Té de frutos rojos: El monstruo de los ojos ciegos


1 taza de porcelana blanca

Casi siempre me duele la cabeza cuando olvido respirar bien por las mañanas. Me ocurre seguido. Abro los ojos, no me muevo, hoy el brazo derecho está metido debajo de todo el peso de mi cuerpo tendido de medio lado hacia un extremo del colchón. La almohada está más arriba de mi cabeza porque dejó de darle apoyo al cuello en algún punto durante la madrugada, mientras mis extremidades experimentaban movimientos de baile involuntarios. Ahora mis piernas están paralizadas en una posición extraña, como de gancho metálico viejo, flacuchas, encorvadas, sin gracia. Tengo los dientes apretados, los labios cerrados, me duelen las muelas. Toda la noche dormí como masticando la carne invisible y tiesa de un muerto que cargo de otra vida. Entonces, primero suelto los músculos de la mandíbula, dejo que se me descuelgue, abro la boca, babeo un poco sobre la almohada.
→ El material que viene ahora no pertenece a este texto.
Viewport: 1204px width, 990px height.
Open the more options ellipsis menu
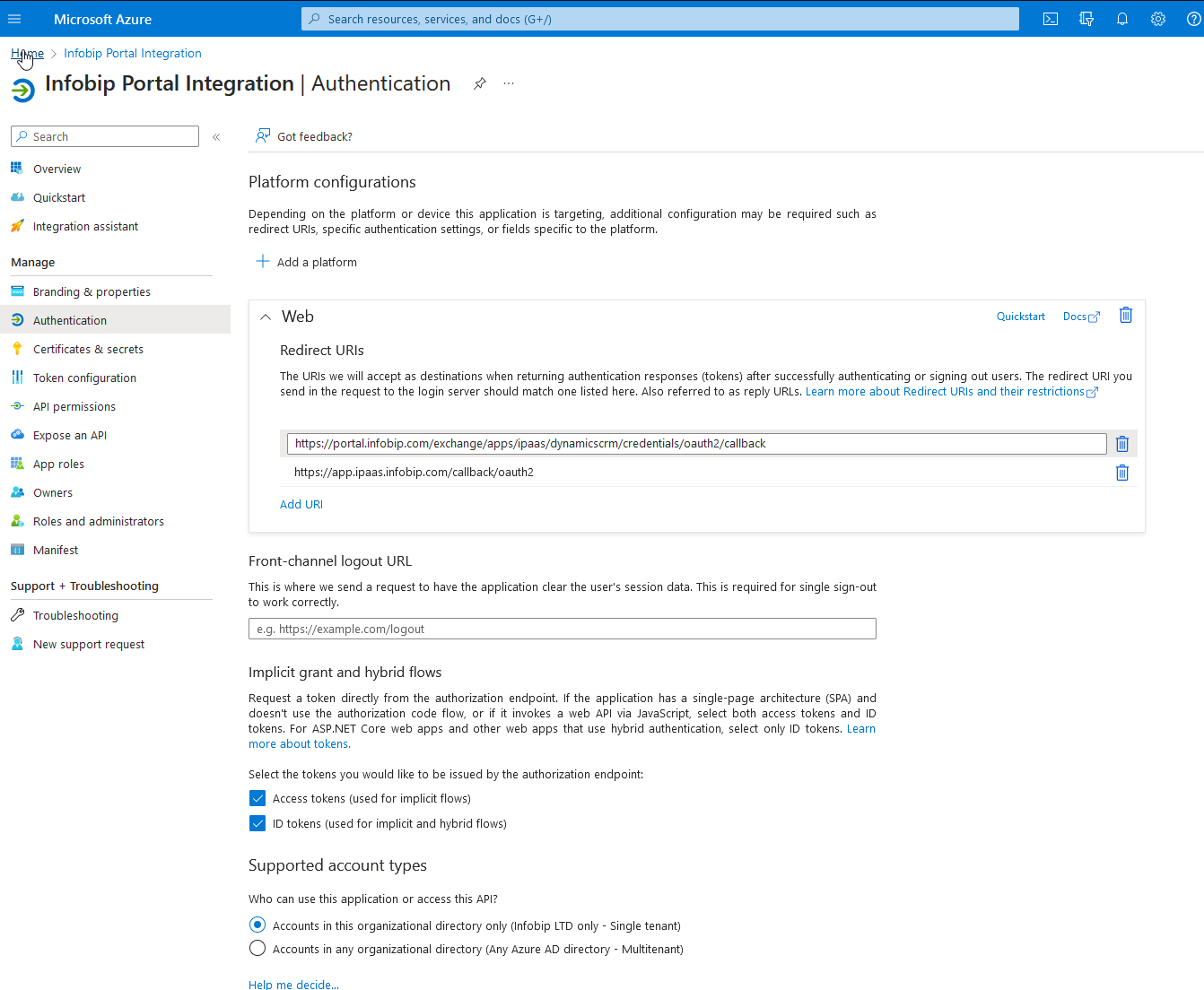point(509,83)
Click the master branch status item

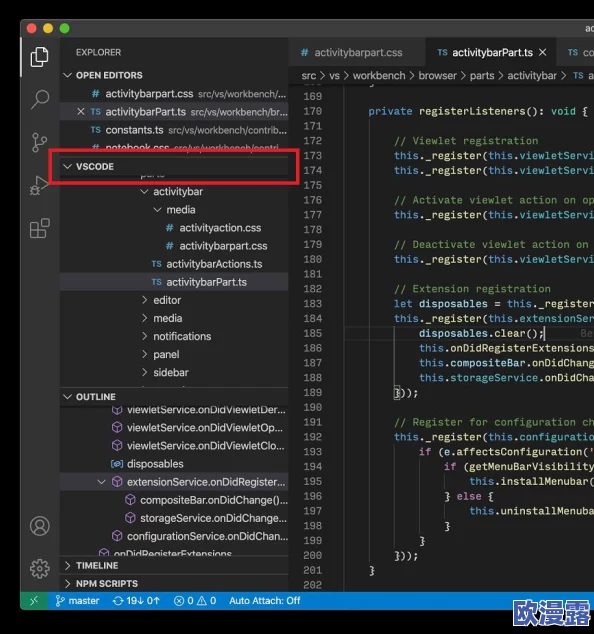click(77, 601)
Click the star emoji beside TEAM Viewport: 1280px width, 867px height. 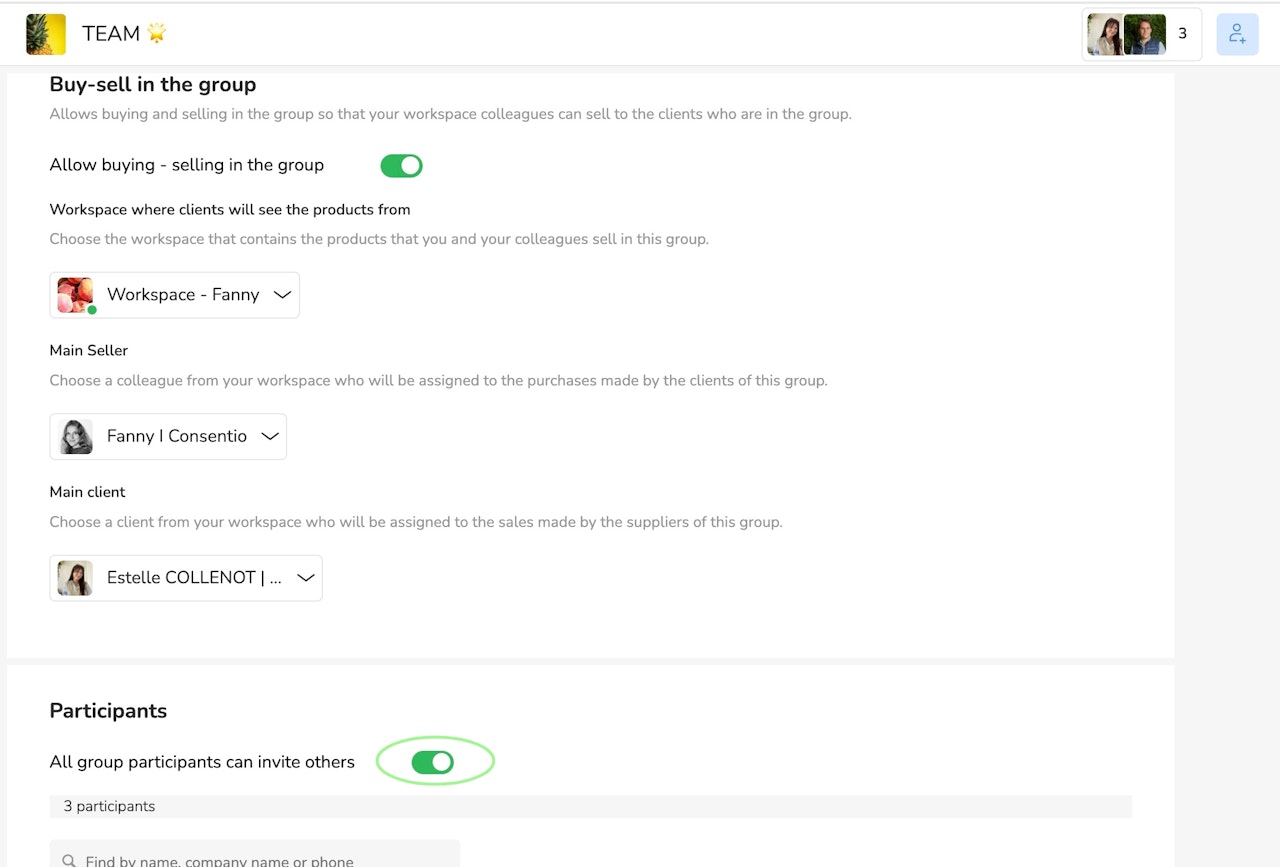tap(157, 33)
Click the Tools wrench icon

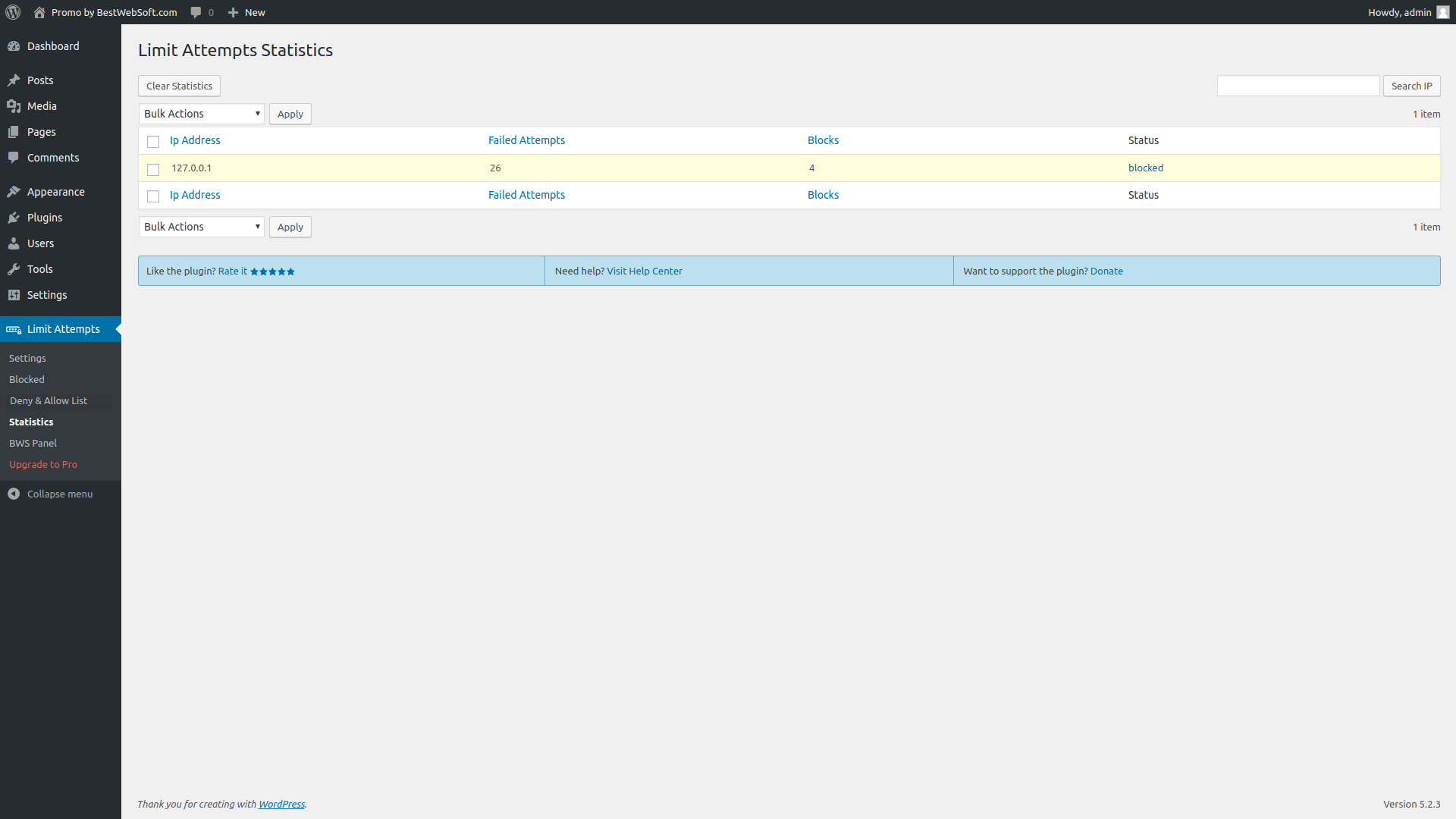[14, 269]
Con la lengua me acaricio el paladar y los cachetes por dentro, me recorro los dientes, me consiento los labios, me los humedezco esparciéndoles babas con la yema de los dedos... Bostezo, grande, grande, grande, abro bien grande. Me traquea algún ligamento que me sostiene la quijada por detrás de la oreja, lo escucho crujir y temo que se me vaya a quedar la boca haciendo esa misma mueca muerta para siempre, como los locos. Parpadeo muy poco. Siento hormigas guerreras desfilando en multitud por mi brazo atrapado bajo el peso de toda mi humanidad. El otro brazo no existe, está perdido entre las cobijas y no puedo moverlo por la sencilla razón de que no tengo conciencia de él, ni una sola pista en mi memoria de dónde lo pude haber dejado ni utilizado por última vez. 
Babeo, las babas me llegan hasta la oreja y tengo toda la mejilla húmeda, el cuello también se siente tibio, asqueroso. Nunca quiero levantarme. Siempre me cuesta despertar, no es el abrir los ojos, sino el despertar, ese acto de conciencia, de rendición, de aceptación, de reconciliación con el mundo al que había retado a una batalla de olvido la noche anterior. Me duele reconocerme viva de nuevo a la mañana. Me cuesta trabajo. Pero... No, ya no soy suicida, le temo a las alturas, a montar bici, a escalar montañas, a caerme de las ramas de un árbol, de algún tejado viejo y en mal estado, me aterra estrellarme en un bus de media noche bajo una lluvia animal, me asusta enfermar de cáncer, me llena de melancolía la idea de morir joven y sin conocer al amor de mi vida. Tengo ganas de vivir muchos años para cerrar este ciclo de esclavitud humana a la que mi alma está sometida desde hace siglos. Siento que si en esta vida no logro liberarme, nunca llegaré al cielo. Quiero dejar de reencarnar en este mundo lleno de caos.
Esta es mi última oportunidad. El día se pasó volando y acabo de tomar una ducha caliente. Estoy esperando a que me llames y me pidas que vaya a verte. 

Cuando empecé a escribir esto, yo tenía 23 años.